화학공학소재연구정보센터
Energy & Fuels, Vol.12, No.3, 631-636, 1998
Interactions between a bituminous coal and aromatic hydrocarbons at elevated temperatures
Proton NMR has been used to investigate interactions between a high-volatile bituminous coal and a number of aromatic hydrocarbon additives during heating at elevated temperatures. A coal-additive ratio of 4:1 was used. Coal tar pitch and aromatic hydrocarbons such as anthracene were observed to penetrate the coals at temperatures >200 degrees C and substantially increased the extent to which the coal was mobile at these temperatures.
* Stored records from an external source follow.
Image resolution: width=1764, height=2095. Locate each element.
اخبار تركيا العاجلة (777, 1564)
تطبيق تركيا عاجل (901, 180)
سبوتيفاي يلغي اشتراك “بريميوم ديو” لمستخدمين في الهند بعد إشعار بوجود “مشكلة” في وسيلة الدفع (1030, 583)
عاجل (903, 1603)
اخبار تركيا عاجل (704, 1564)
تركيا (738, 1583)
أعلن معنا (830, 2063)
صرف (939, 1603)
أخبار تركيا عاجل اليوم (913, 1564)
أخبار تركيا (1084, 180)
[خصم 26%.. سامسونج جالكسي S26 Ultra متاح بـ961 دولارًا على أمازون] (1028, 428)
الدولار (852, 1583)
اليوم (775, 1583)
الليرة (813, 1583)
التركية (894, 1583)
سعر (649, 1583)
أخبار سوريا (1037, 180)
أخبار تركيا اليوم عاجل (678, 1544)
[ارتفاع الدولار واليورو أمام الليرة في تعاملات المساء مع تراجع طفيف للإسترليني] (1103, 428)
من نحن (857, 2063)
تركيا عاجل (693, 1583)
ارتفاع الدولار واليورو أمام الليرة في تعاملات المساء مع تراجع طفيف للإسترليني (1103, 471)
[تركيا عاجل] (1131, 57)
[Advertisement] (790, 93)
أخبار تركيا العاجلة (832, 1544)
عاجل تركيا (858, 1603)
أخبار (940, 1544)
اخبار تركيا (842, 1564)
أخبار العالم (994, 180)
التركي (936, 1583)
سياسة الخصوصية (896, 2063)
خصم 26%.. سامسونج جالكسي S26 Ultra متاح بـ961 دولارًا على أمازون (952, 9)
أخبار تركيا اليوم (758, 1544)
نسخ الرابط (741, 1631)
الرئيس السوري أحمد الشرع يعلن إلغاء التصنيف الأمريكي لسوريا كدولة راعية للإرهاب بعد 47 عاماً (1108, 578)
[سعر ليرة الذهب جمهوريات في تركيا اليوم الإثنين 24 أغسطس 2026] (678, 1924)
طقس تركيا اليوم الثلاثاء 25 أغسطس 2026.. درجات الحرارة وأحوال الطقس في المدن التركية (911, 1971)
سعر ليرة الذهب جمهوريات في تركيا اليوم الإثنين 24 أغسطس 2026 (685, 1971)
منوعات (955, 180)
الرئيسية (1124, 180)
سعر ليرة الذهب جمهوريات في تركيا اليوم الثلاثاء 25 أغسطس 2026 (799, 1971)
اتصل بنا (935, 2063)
If, after the hydrocarbon had penetrated the coal, the mixture was allowed to cool to room temperature and then was reheated, the extent to which the mixture was mobile was substantially altered. The extent to which the reheated mixture was mobile at 100 degrees C decreased with both increasing molecular weight and increasing polarity of the additive but was not dependent on the melting point of the additive. Studies using deuterated anthracene showed that the coal in these reheated mixtures itself started to become significantly mobile at similar to 150 degrees C, that is, at temperatures at which neither coal nor anthracene alone was mobile. These results are interpreted in terms of a general interaction between the coal and the hydrocarbons that is probably electrodynamic in nature.